### PAGE EXTRACT
►

In [78]:
import numpy as np
import pandas as pd
from gensim.models import Word2Vec
from sklearn.linear_model import LogisticRegression
from nltk.corpus import stopwords


class Model:
    def __init__(self, vector_size=100, window=5, min_count=1):

        self.w2v_model = None
        self.vector_size = vector_size
        self.window = window
        self.min_count = min_count
        self.classifier = LogisticRegression()

    # tokenize a review
    def tokenize(self, text):

        stop_words = stopwords.words('english')
        wrds = str(text).split()
        wrds = [word for word in wrds if word not in stop_words]
        return wrds
    
    # w2v train
    def train_word2vec(self, review_tokens):

        self.w2v_model = Word2Vec(sentences=review_tokens, 
                         vector_size=self.vector_size, 
                         window=self.window, 
                         min_count=self.window,  
                         workers=4)
        
    # w2v conversion
    def w2v(self, word):
        if word in self.w2v_model.wv:
            return self.w2v_model.wv[word]
        else:
            return np.zeros(100)
    
    # train classifier (reviews allready tokenized)

◄

### DATA LINES
►

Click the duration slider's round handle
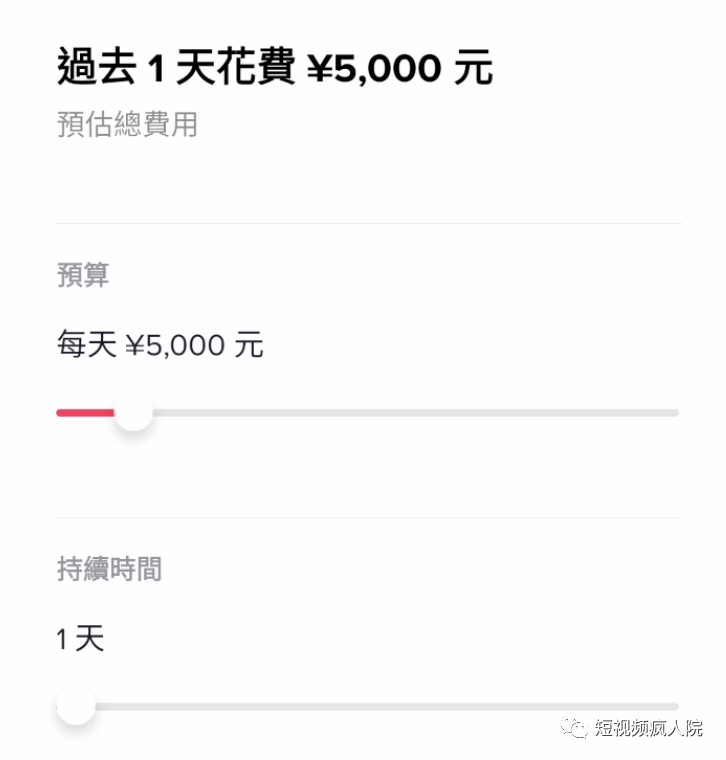[x=75, y=706]
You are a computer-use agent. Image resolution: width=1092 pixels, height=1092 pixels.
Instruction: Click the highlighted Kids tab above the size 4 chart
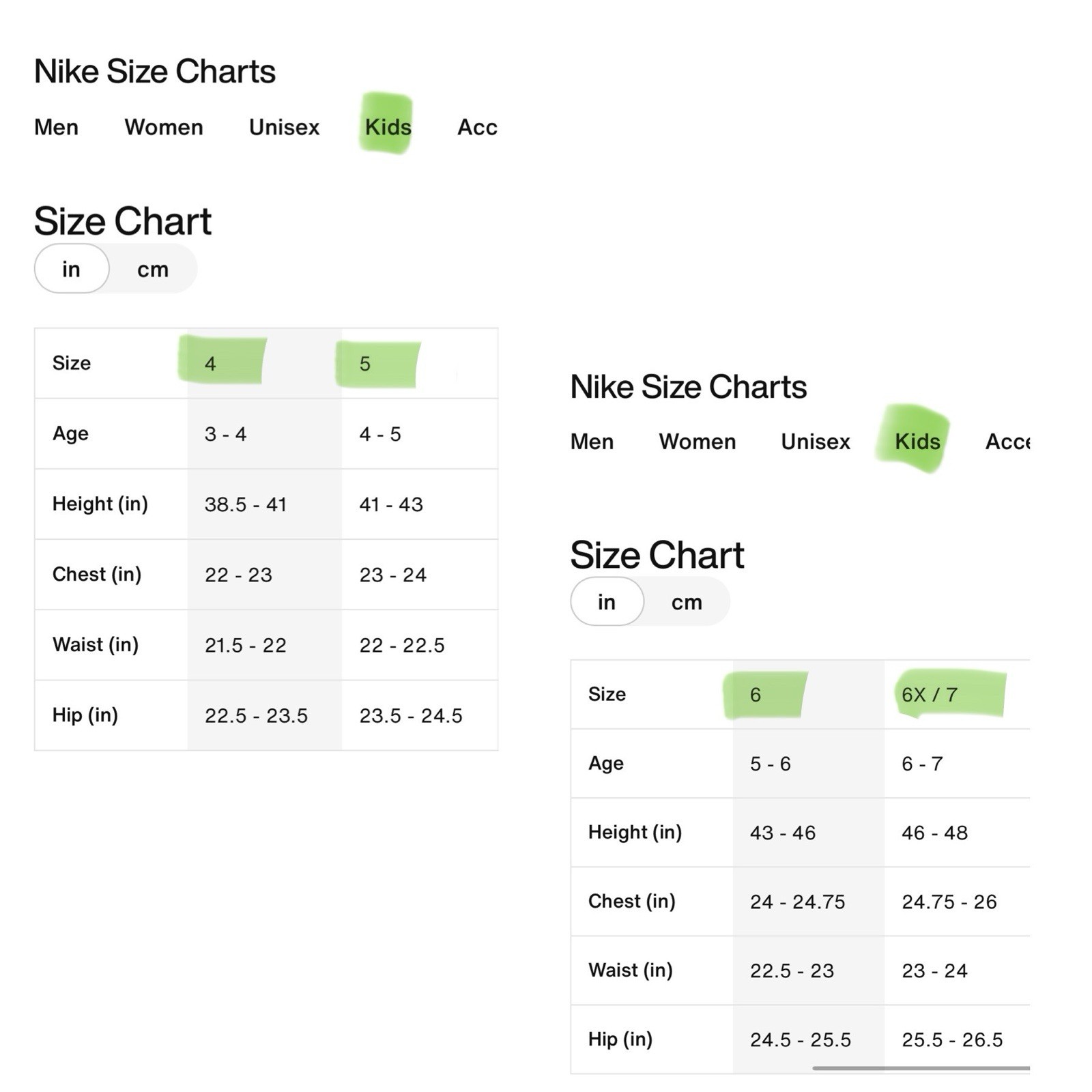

◄

### SET PROBLEM 1
Does each statement agree with the Word2Vec code? Answer yes or no for each, and quote the words that decide it.
(a) The tokenize method filters out English stop words.
(b) The classifier is a random forest.
(c) Word2Vec is trained with four workers.
### SET PROBLEM 2
Name every method defined in the Model class of the Word2Vec code.
The data above comes from a different source than the Word2Vec code.

### EXERCISE RESULT 1
(a) Yes: "stop_words = stopwords.words('english')"
(b) No: "self.classifier = LogisticRegression()"
(c) Yes: "workers=4"

### EXERCISE RESULT 2
__init__, tokenize, train_word2vec, w2v